── Data

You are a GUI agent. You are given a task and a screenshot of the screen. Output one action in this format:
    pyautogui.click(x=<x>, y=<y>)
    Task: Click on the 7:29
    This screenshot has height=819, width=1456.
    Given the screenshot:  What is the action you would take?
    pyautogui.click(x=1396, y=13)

────

◆ Exercise prompt
Copy every line of the items above without changing a single character.

◆ Response for this exercise
You are a GUI agent. You are given a task and a screenshot of the screen. Output one action in this format:
    pyautogui.click(x=<x>, y=<y>)
    Task: Click on the 7:29
    This screenshot has height=819, width=1456.
    Given the screenshot:  What is the action you would take?
    pyautogui.click(x=1396, y=13)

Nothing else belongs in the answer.